[Start Passage shown]

Yesterday, I mentioned that there are degrees of self. There are, rather, conceptions of self and different types of experience of levels of self. It is this experience of the existence of degrees, or levels, of self that is responsible for the idea that there are degrees in the ascent, or practice, in yoga. The graduated steps, the orderly movement in yoga meditation, is consequent upon the presence of a graduated series in the notion of the Self. The restraint of the self is, also, the realisation of the Self. The checks that we put upon the operation of a lower self are contributory to the experience of a higher Self.

We have to be very careful in understanding what we mean by the word ‘Self’ when we speak of self-control or Self-realisation. There is an immense difficulty in entertaining a notion of Self because, in fact, no notion of it can be entertained. One cannot have an idea of a Self, because the Self is that peculiar thing which is behind even the very notion of there being such a thing called Self. Hence, no one can think Self, or imagine it, or conceive it, or have anything to say about it. Yet, it has to be there. It has to be there because there seems to be something. We cannot say that there is nothing. The very notion of nothing is, also, something; hence, it is impossible to conceive that there can be nothing. The conception of there being nothing is, also, something. So, we are in a difficulty here.

This eluding something is the so-called Self, the Atman, which sometimes is said to be, sometimes said not to be. Nusye’stity eke nayam astiti caika says Nachiketas before the great Lord Yama, as recorded in the Katha Upanishad. “Some say it is; some say it is not.” Does the Self exist, or does it not exist? If it exists, why should we control it, restrain it, subjugate it, or run away from it? If it does not exist, from where comes the need for realising it, or experiencing it, or running after it? Either way, we are caught. Neither can we say that it is, nor can we say that it is not.

But, while we cannot say either this thing or that thing about the self, yet, we can say both things about the self. It is, and it is not. In one sense it is, and in another sense it is not. The self that we are thinking of in our minds is an experiencing centre for the world outside. Such a self, ultimately, is not. It is this experiencing self which imagines that there is a world of experience outside. It is that which is to be restrained, and it is to be restrained to such an extent that it has to be abolished altogether.

It is capable of being abolished because it is really not there. There are not many points of view or many centres of experience in this world. So, the doctrine that there are no selves is also true, because there are no percipients individually gazing at the world or contacting it and experiencing it. This so-called centre of selfhood in us is a fiction; and a fiction is also entertaining, sometimes. It has a reality of its own. Such a fictitious centre is what we call this ‘I’ in ourselves. Such an I does not exist, really. It has to be subdued and completely annihilated; like an incubus, a bad dream, it has to go.

[End Passage shown]

**Short task**
Can you pick up the passage above about the self and carry it forward from its final sentence?

[Start Data segment]

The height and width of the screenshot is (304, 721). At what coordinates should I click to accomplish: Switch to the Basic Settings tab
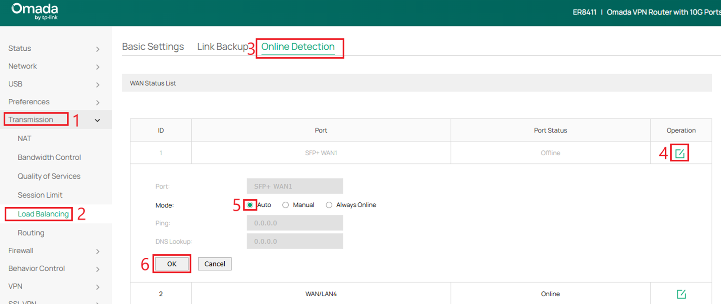tap(153, 47)
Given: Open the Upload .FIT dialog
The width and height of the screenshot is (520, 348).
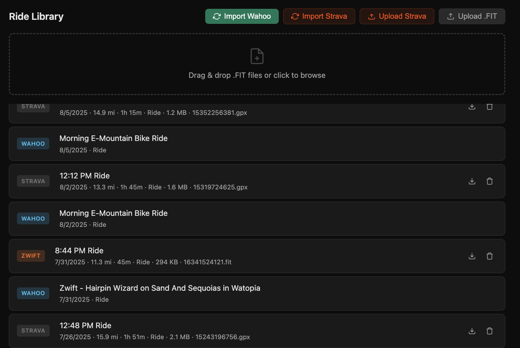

[End Data segment]

**Final result**
This so-called self of ours is a knot, a granthi, as we are told, and this knot is a complex of energy movements, sometimes called chakras in certain schools of thought, animated by consciousness and, therefore, looking like self, as a mirror may appear to be shining when light falls on it. Our individuality is not a reality, finally; and, if our individuality is to be taken as the selfhood, such a thing is not, finally. It cannot exist. It is a contradiction to the ultimate nature of things.

Yet, we feel a hardness and substantiality in our individual existence. We are unable to abrogate our hard conviction that we do exist as individuals. It shows the extent to which we have descended low into the grossened forms of individual consciousness. This individuality of ours is a knot, a Gordian knot, as it were, which cannot be easily untied. What it is made of is also a little difficult to say.

What are we made of? What is this knot? What is this individuality, to which this so-called I-ness is tied? Some say it is a fabric of desires. Some say it is a heap of frustrated feelings. Some say it is nothing but a reservoir of unfulfilled and defeated ambitions, desires, cravings—longings for power, sex, and self-existence. These three notions are highlighted by psychoanalysts like Freud, Adler and Jung. Finally, to them also, this individuality is a hollowness.

This is the reason why there is a perpetual motion, and a growing, and a tendency to step beyond oneself felt in every individual. We never exist in ourselves. We always move beyond ourselves; at least, there is a desire to extend beyond ourselves. The finitude of our nature compels us to pay attention to something unknown, beyond ourselves.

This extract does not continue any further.